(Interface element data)
-- start --
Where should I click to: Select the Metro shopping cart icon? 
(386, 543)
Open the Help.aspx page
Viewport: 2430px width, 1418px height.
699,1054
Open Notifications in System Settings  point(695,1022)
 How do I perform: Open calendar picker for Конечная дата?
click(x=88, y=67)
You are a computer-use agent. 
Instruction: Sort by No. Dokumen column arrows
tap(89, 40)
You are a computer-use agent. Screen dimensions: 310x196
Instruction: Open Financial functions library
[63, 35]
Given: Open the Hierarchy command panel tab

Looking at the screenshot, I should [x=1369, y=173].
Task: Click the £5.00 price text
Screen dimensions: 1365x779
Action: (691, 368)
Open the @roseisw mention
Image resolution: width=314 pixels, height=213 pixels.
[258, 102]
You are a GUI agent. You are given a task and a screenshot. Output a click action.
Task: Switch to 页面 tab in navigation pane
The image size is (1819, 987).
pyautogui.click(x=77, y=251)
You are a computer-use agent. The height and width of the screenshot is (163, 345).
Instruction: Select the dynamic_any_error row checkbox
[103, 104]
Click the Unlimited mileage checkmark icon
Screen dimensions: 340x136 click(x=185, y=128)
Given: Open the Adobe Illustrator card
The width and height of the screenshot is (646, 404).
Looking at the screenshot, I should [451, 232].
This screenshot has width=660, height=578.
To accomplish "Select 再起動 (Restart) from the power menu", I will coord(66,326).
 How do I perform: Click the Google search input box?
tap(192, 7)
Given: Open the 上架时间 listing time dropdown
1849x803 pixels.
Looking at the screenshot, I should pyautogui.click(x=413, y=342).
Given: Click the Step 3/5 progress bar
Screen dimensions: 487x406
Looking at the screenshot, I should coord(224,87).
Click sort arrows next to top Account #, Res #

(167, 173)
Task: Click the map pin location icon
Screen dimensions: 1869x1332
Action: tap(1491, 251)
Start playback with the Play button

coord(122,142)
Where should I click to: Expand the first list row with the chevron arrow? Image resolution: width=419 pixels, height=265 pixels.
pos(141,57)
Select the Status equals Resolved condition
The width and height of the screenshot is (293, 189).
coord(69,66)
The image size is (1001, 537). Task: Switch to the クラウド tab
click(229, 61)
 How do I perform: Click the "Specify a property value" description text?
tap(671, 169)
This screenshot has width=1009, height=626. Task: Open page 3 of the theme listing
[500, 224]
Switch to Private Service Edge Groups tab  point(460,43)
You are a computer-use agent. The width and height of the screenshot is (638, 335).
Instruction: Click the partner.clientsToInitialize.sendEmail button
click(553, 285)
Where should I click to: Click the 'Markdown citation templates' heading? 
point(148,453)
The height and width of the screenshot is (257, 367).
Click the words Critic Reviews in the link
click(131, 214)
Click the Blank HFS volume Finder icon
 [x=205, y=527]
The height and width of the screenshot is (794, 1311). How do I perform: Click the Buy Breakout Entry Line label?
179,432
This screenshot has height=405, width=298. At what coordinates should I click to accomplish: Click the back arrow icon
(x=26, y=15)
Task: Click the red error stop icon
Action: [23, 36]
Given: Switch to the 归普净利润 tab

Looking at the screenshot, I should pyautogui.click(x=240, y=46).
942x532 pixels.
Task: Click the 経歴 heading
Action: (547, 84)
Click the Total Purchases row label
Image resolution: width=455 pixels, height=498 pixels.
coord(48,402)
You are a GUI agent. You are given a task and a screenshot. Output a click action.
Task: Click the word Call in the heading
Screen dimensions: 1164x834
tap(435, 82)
-- end --
* GIVEN INSTRUCTION
Rewrite the data from the line containing "Click the Unlimited mileage checkmark icon" through the line containing "Looking at the screenshot, I should [451, 232].", inclusive, replacing "Adobe Illustrator" with "Adobe Photoshop" and leaving everything else unchanged.

* TASK ANSWER
Click the Unlimited mileage checkmark icon
Screen dimensions: 340x136 click(x=185, y=128)
Given: Open the Adobe Photoshop card
The width and height of the screenshot is (646, 404).
Looking at the screenshot, I should [451, 232].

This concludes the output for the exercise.